→ **TEKS SUMBER**:
--------------------------------

Selasa, 27 Desember 2022

CHRISTELIJKE HOLLANDSCH INLANDSCHE SCHOOL (CHIS)DAN JEJAK PENDIDIKAN MASA KOLONIAL DI GOMBONG

Jika kita melihat sebuah bangunan sekolah SMP 2 Gombong yang terletak di Jalan Kartini No 2 Gombong, nampak fasad depan dan bagian selasar di kiri dan kanan sekolah tersebut memperlihatkan jejak-jejak kelampuan dan kekunoan. Di masa kolonial, sekolah ini bernama Christelijke Hollandsch-Inlandsche School (C.H.I.S) Atau nama lainnya Hollandsch-Javansche School oleh masyarakat pribumi untuk membedakannya dari Hollandsch-Inlandsche School milik pemerintah.

--------------------------------

→ **YANG AKAN DIKERJAKAN**:
a – Salin kata demi kata bagian teks sumber tentang sekolah CHIS di Gombong, mulai dari "Jika kita melihat" sampai "School milik pemerintah.".
b – Menurut teks sumber di atas, di alamat mana bangunan SMP 2 Gombong berada?

→ **DATA TERSEDIA**:
--------------------------------

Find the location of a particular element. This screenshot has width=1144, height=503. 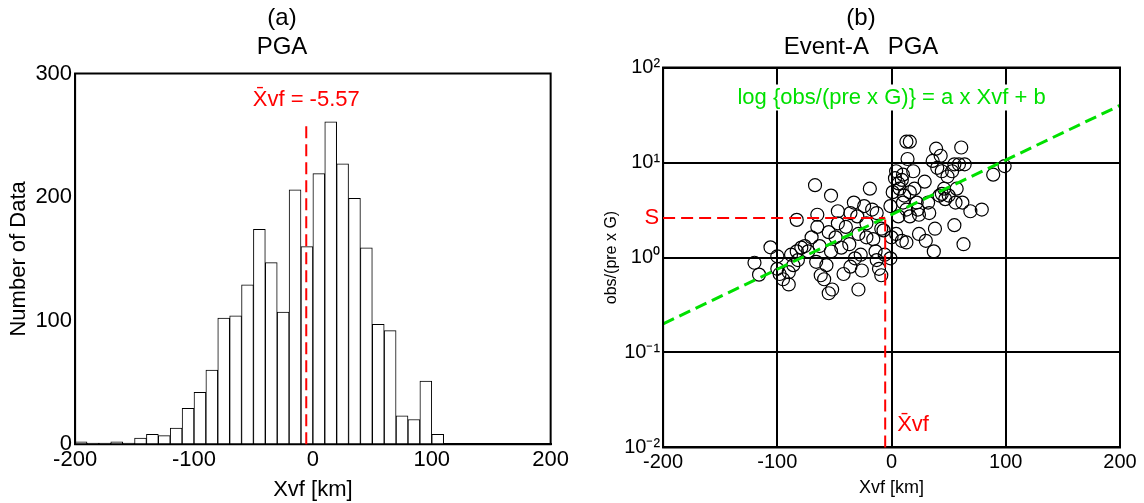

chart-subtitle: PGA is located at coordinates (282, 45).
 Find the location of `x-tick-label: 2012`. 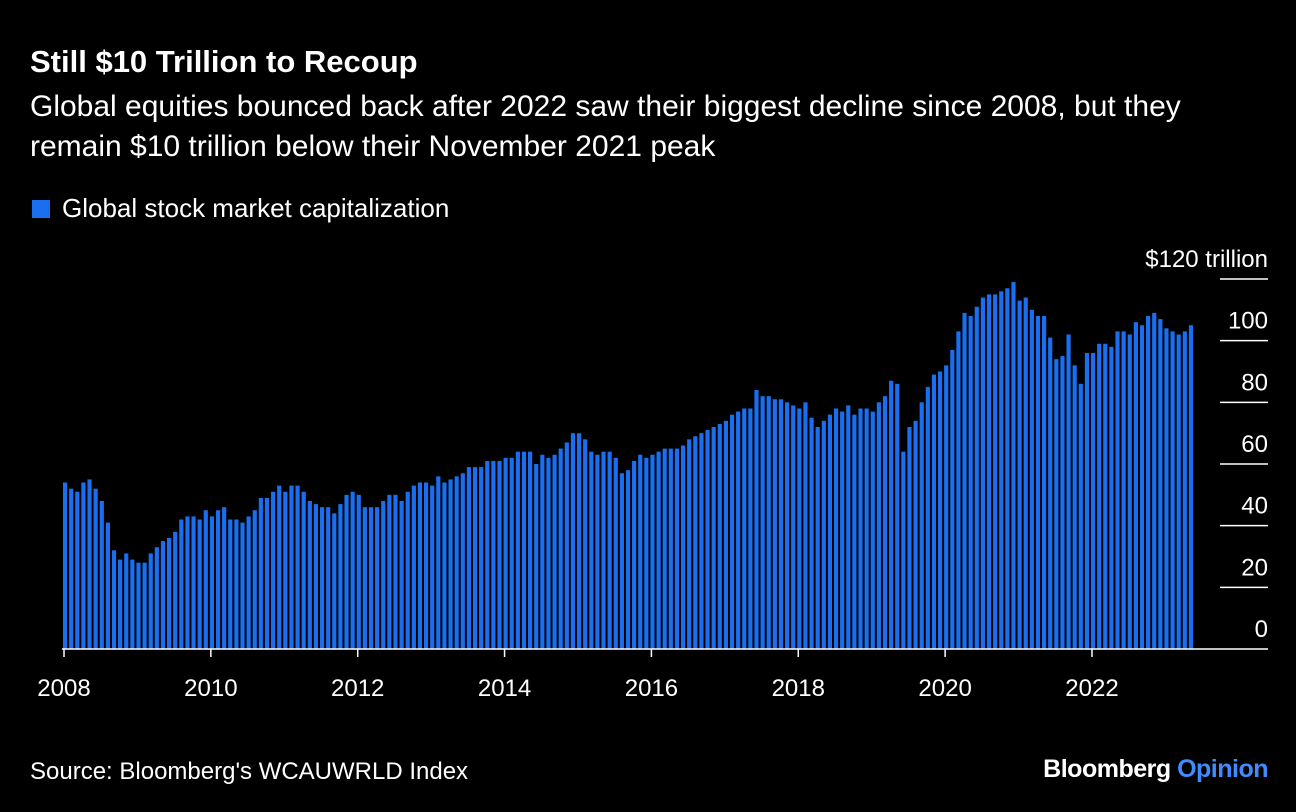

--------------------------------

→ **JAWABAN TUGAS**:
a –
Jika kita melihat sebuah bangunan sekolah SMP 2 Gombong yang terletak di Jalan Kartini No 2 Gombong, nampak fasad depan dan bagian selasar di kiri dan kanan sekolah tersebut memperlihatkan jejak-jejak kelampuan dan kekunoan. Di masa kolonial, sekolah ini bernama Christelijke Hollandsch-Inlandsche School (C.H.I.S) Atau nama lainnya Hollandsch-Javansche School oleh masyarakat pribumi untuk membedakannya dari Hollandsch-Inlandsche School milik pemerintah.

b – Jalan Kartini No 2 Gombong.